Created 03-08-2017 08:50 AM
I have a table with 3 columns ( customer id, amount, quantity) which has 1 billion of records. My query is select cusomer id, sum(amount) from my_table group by customer_id. I wanted to understand how the mappers and reducers picks the data.
I assume mappers will pick all the keys in its corresponding mappers. After that shuffler will group all the same set of keys. Then reducers will perform the sum operations and delivers it. Please correct me if im wrong here.
Also When the reducers performs the sum operation will each reducers works on its key value pair which was feed from its mapper job? If the same key has huge volume which cant be handled by a single reducer can it be split into multiple reducers?

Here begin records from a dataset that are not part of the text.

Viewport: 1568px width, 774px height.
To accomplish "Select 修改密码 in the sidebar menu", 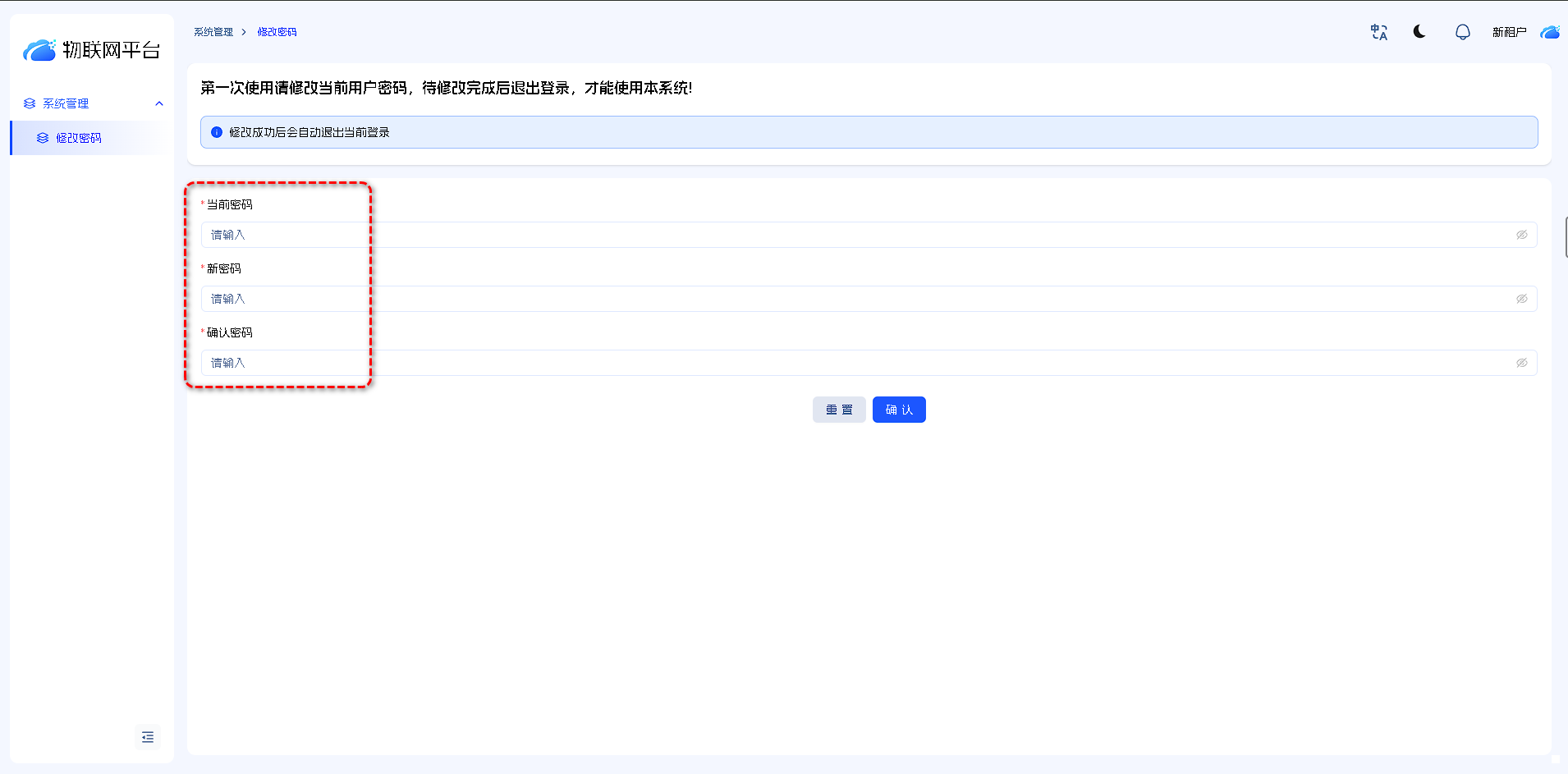I will tap(79, 138).
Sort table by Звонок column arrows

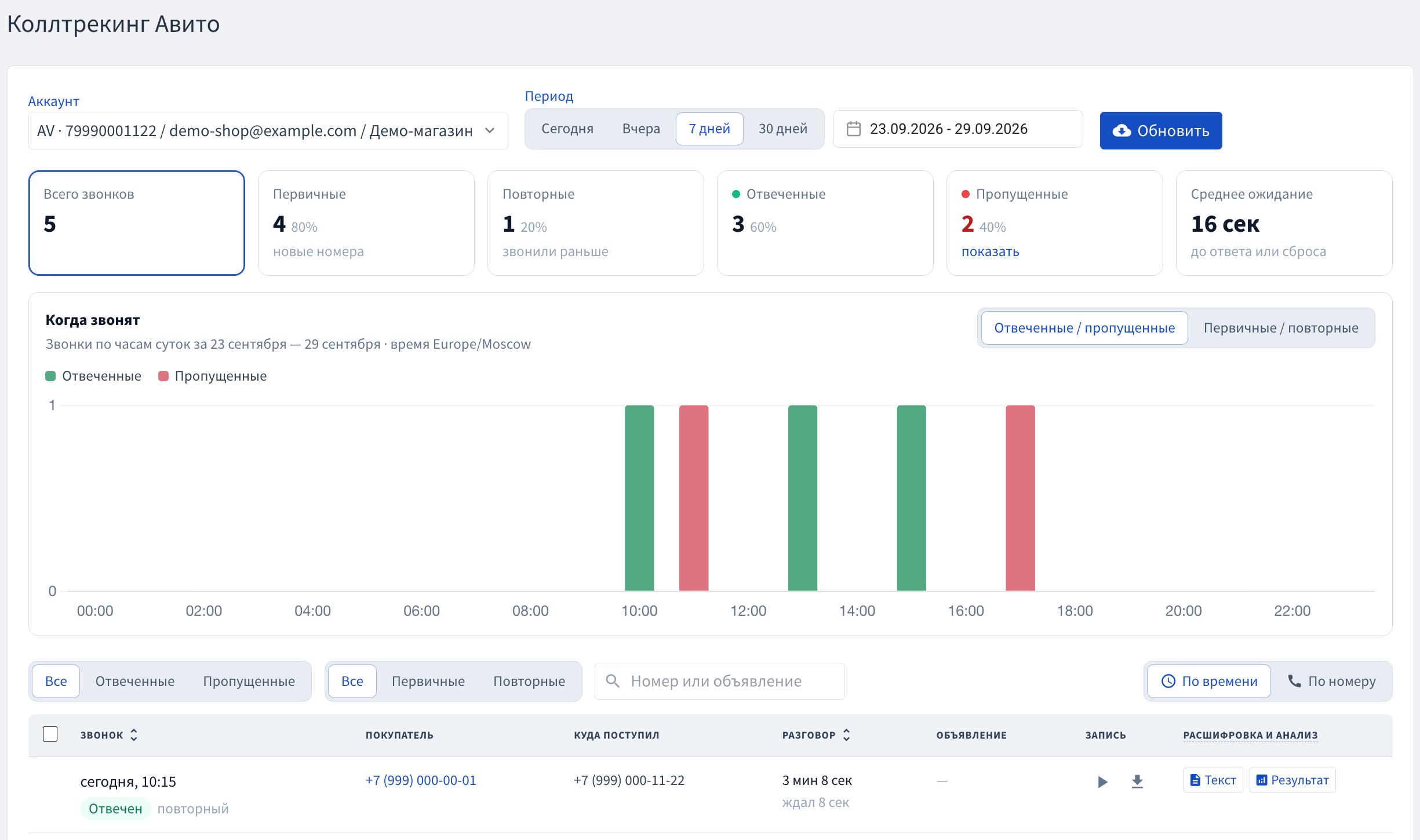coord(134,735)
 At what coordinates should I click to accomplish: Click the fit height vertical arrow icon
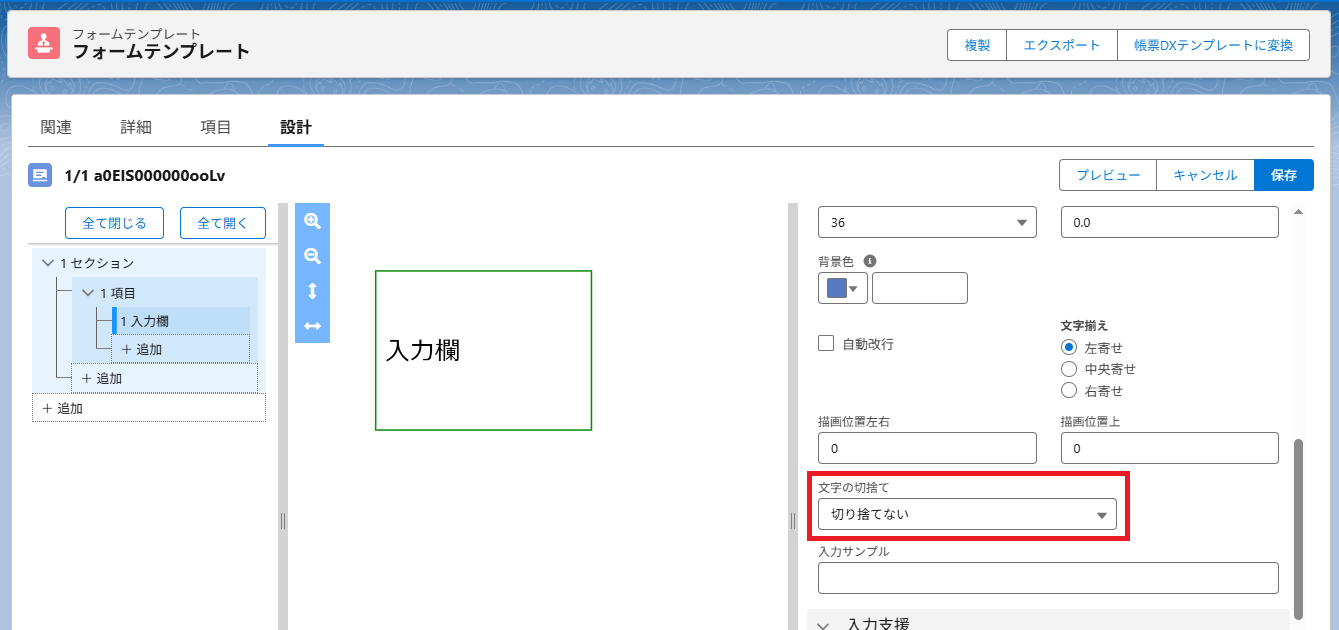[x=312, y=291]
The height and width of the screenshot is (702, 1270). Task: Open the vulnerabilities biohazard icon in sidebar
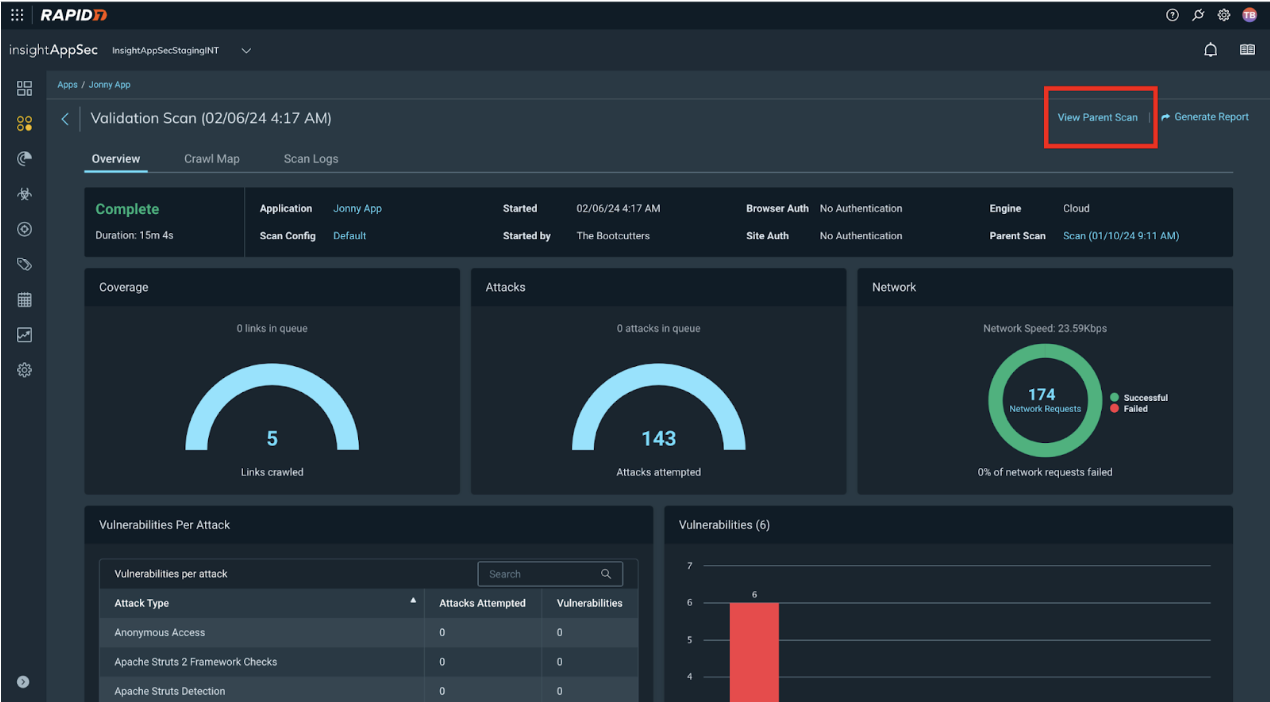pyautogui.click(x=25, y=194)
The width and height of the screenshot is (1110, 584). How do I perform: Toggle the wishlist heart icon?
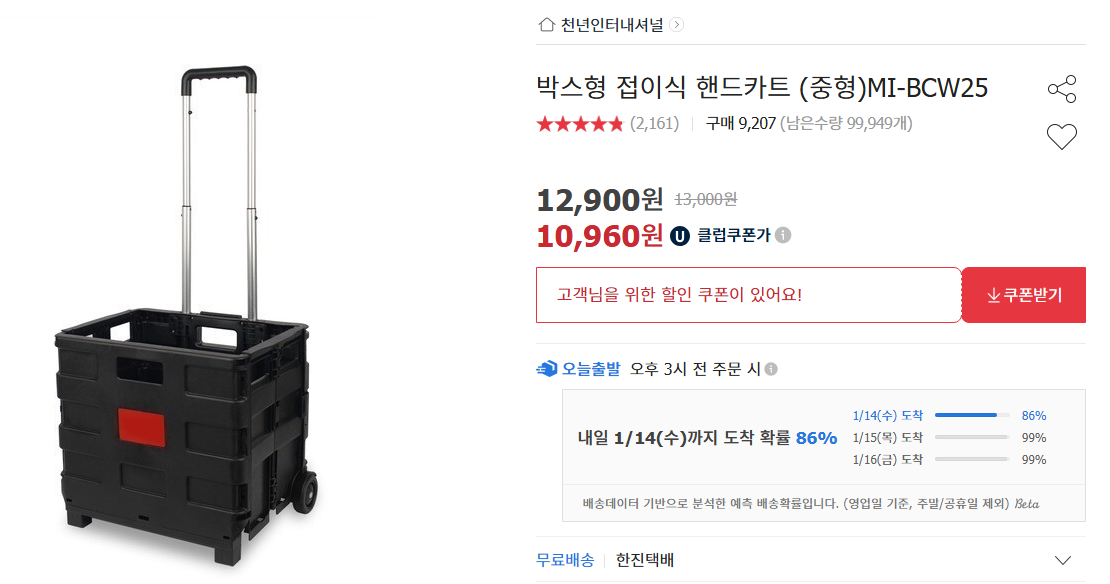[1062, 136]
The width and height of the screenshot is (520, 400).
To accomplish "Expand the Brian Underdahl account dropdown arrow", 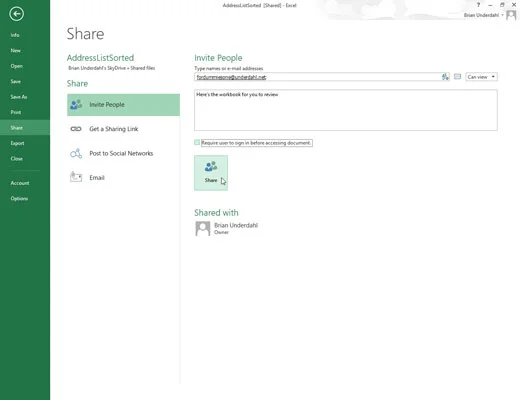I will tap(502, 15).
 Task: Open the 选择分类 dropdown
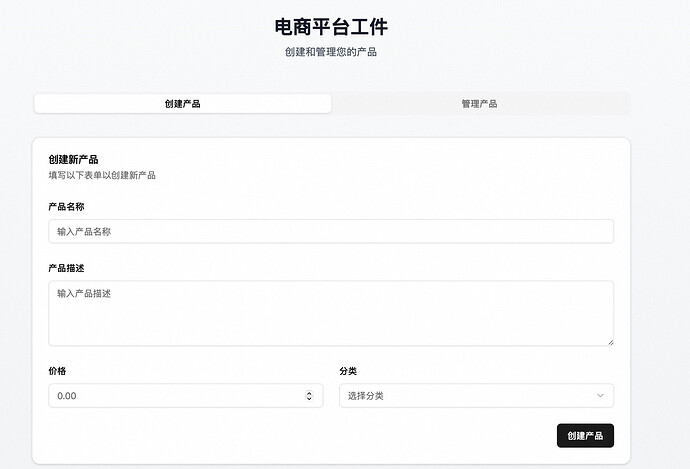(x=476, y=396)
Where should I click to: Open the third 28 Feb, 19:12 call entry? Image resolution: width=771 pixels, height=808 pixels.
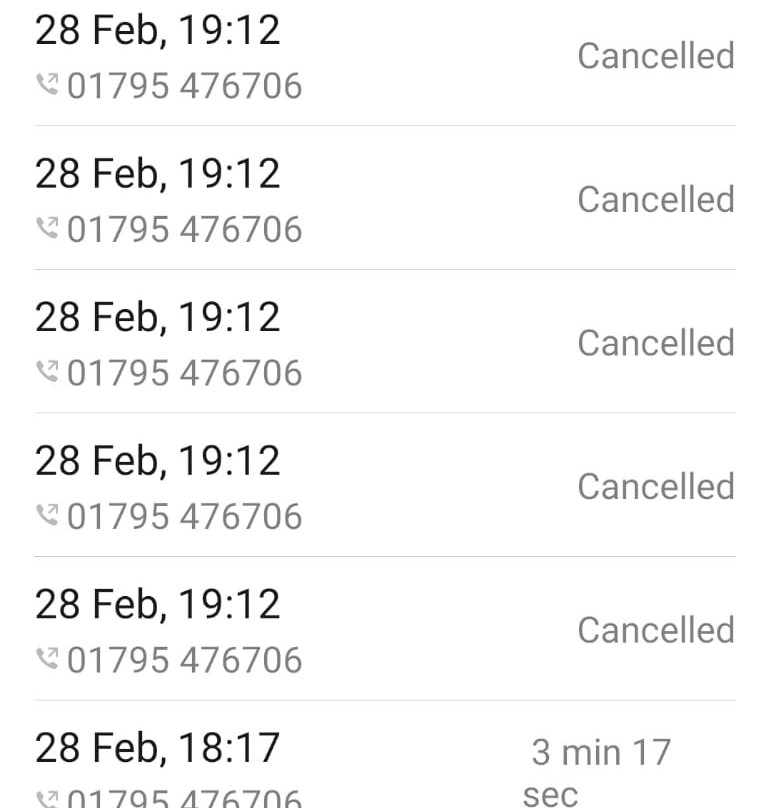[385, 341]
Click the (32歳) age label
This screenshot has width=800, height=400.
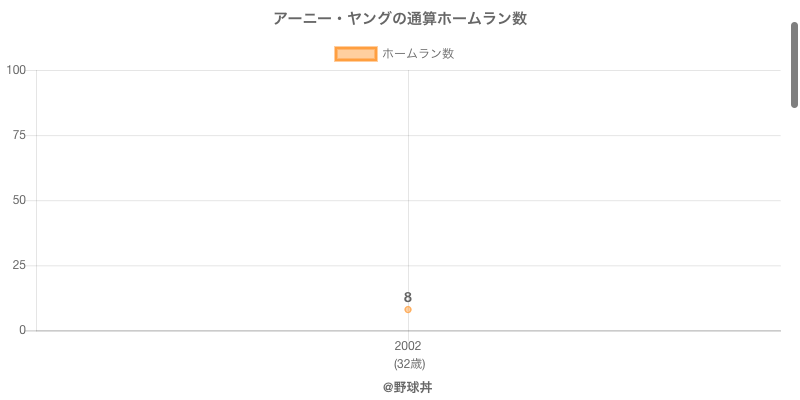tap(409, 364)
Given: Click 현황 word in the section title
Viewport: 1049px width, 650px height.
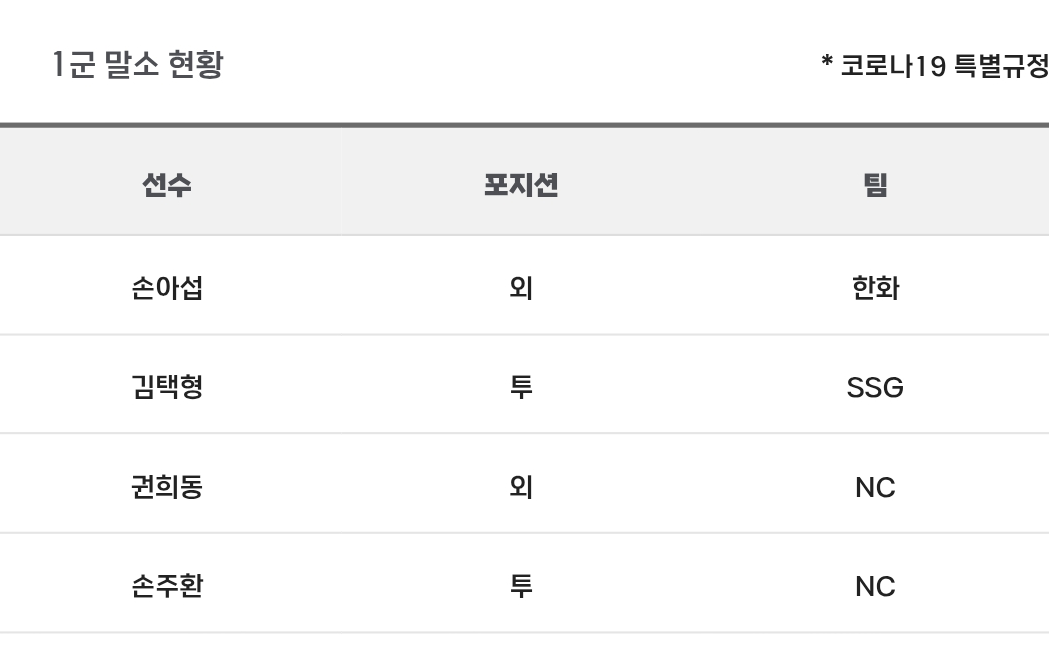Looking at the screenshot, I should (195, 64).
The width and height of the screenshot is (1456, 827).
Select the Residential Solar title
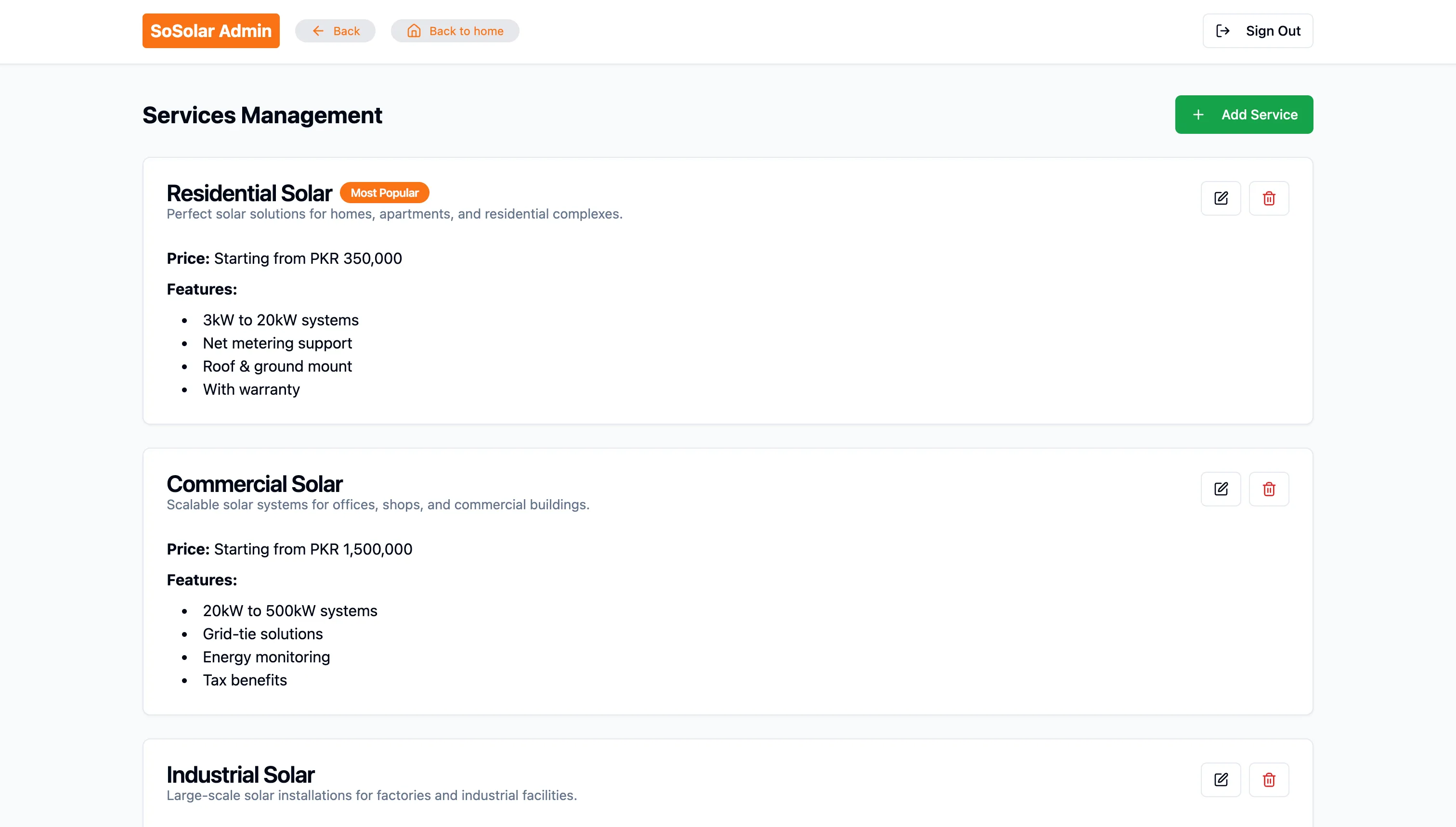click(x=249, y=193)
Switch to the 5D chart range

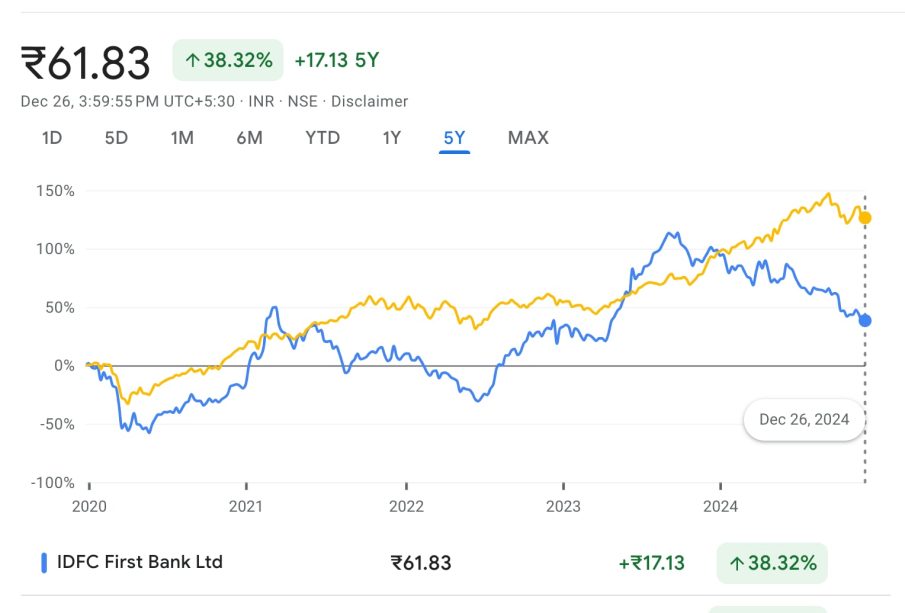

Created 03-08-2017 10:08 AM
you can send the key from mapper : customer id
value from mapper : amount
since your data is large, you can set the combiner with the reducer class so that a part of summing the values will be performed on map side.
j.setCombinerClass(reducerclass.class);
You can increase number of reducers by using:
j.setNumReduceTasks(3) // it creates 3 reducers.
you use both concepts combiners and partitioners in your program.
Created 03-08-2017 10:08 AM
you can send the key from mapper : customer id
value from mapper : amount
since your data is large, you can set the combiner with the reducer class so that a part of summing the values will be performed on map side.
j.setCombinerClass(reducerclass.class);
You can increase number of reducers by using:
j.setNumReduceTasks(3) // it creates 3 reducers.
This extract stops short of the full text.